■ Verilen metin:
------------------------------------------------------------
Adıyaman'ın Gölbaşı İlçesinde 1999-2004 yılları arasında 1 dönem belediye başkanlığı yapan Sait Özer, Perre Haber Ajansına değerlendirmelerde bulundu.
İlçede 1965-1966 yıllarında yeni mezun genç bir öğretmen olarak hem ilkokulda hem ortaokulda görev yaptığını anımsatan Özer, günümüz eğitimi, ekonomi ve ülke sorunlarına değindi.
Özer, medeni yada sosyal insan olabilmek için sır gerektirmediğini belirterek, "İyi bir aile iyi bir çevre ve iyi bir eğitimin sonucu iyi olmanın temelidir. Bu temel de yetişen insan sevgi ve hoşgörü ile beslenir. Kendi hakkı kadar tüm insanların hakkını düşünür. Bencil olmaktan kurtulur, eleştiriye açık olur. Daha da önemlisi kaliteli ve sağlıklı toplum için emek harcar. İşte sana medeni insan."şeklinde ifade etti.
- "TÜRKİYE İNSANI ORTADOĞU HALKININ YAŞADIKLARINA BAKSIN"
Özer, Atatürk'ün Cumhuriyeti kurarken, çağdaş ve medeni toplumu hedef gösterdiğine işaret ederek, şunları dile getirdi:
"Bu doğrultu da yürürsek hedefe varırız. 17 yıllık AK Parti iktidarında eğitim sistemi her yıl değişen yamalı bohçaya döndü. Liyakat sahibi uzman kişilerle eğitimi dizayn etmezsek, medeni insan yetiştiremeyiz. Kısaca Türkiye insanı Ortadoğu halkının yaşadıklarına baksın. Baksın ve desin ki iyi ki Atatürk Cumhuriyeti var iyi ki Atatürk gibi geleceği gören bir önderimiz var desin."
- "ÜNİVERSİTELİ GENÇ İŞSİZLER ORDUSUNA HER YIL YENİLERİ EKLENİYOR"
Türkiye'nin en önemli sorunlarından birinin işsizlik olduğuna işaret eden Özer, çoğunluğu üniversite mezunu olan genç işsizler ordusuna, her yıl yenilerinin eklendiğini söyledi.
------------------------------------------------------------
■ Kısa görev: Sait Özer'in değerlendirmelerini aktaran haberden bir bölümü hiç değiştirmeden yazın: "Özer, Atatürk'ün Cumhuriyeti" sözlerinin geçtiği yerden başlayın ve "yenilerinin eklendiğini söyledi." sözlerinden sonra durun. Ardından gelen satırlar bu iş için gerekli değildir.

■ Verilen malzeme:
------------------------------------------------------------
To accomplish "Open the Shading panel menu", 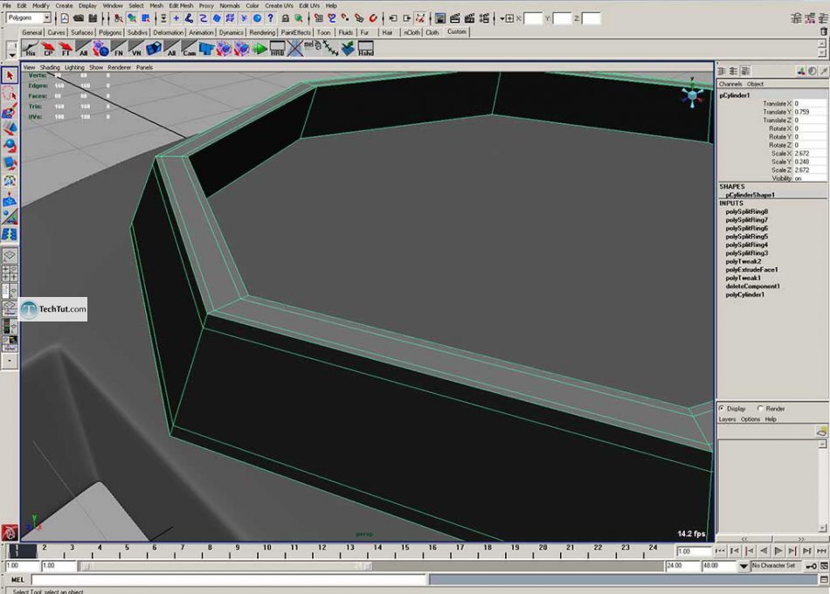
------------------------------------------------------------
■ Alıştırma çözümü:
Özer, Atatürk'ün Cumhuriyeti kurarken, çağdaş ve medeni toplumu hedef gösterdiğine işaret ederek, şunları dile getirdi:
"Bu doğrultu da yürürsek hedefe varırız. 17 yıllık AK Parti iktidarında eğitim sistemi her yıl değişen yamalı bohçaya döndü. Liyakat sahibi uzman kişilerle eğitimi dizayn etmezsek, medeni insan yetiştiremeyiz. Kısaca Türkiye insanı Ortadoğu halkının yaşadıklarına baksın. Baksın ve desin ki iyi ki Atatürk Cumhuriyeti var iyi ki Atatürk gibi geleceği gören bir önderimiz var desin."
- "ÜNİVERSİTELİ GENÇ İŞSİZLER ORDUSUNA HER YIL YENİLERİ EKLENİYOR"
Türkiye'nin en önemli sorunlarından birinin işsizlik olduğuna işaret eden Özer, çoğunluğu üniversite mezunu olan genç işsizler ordusuna, her yıl yenilerinin eklendiğini söyledi.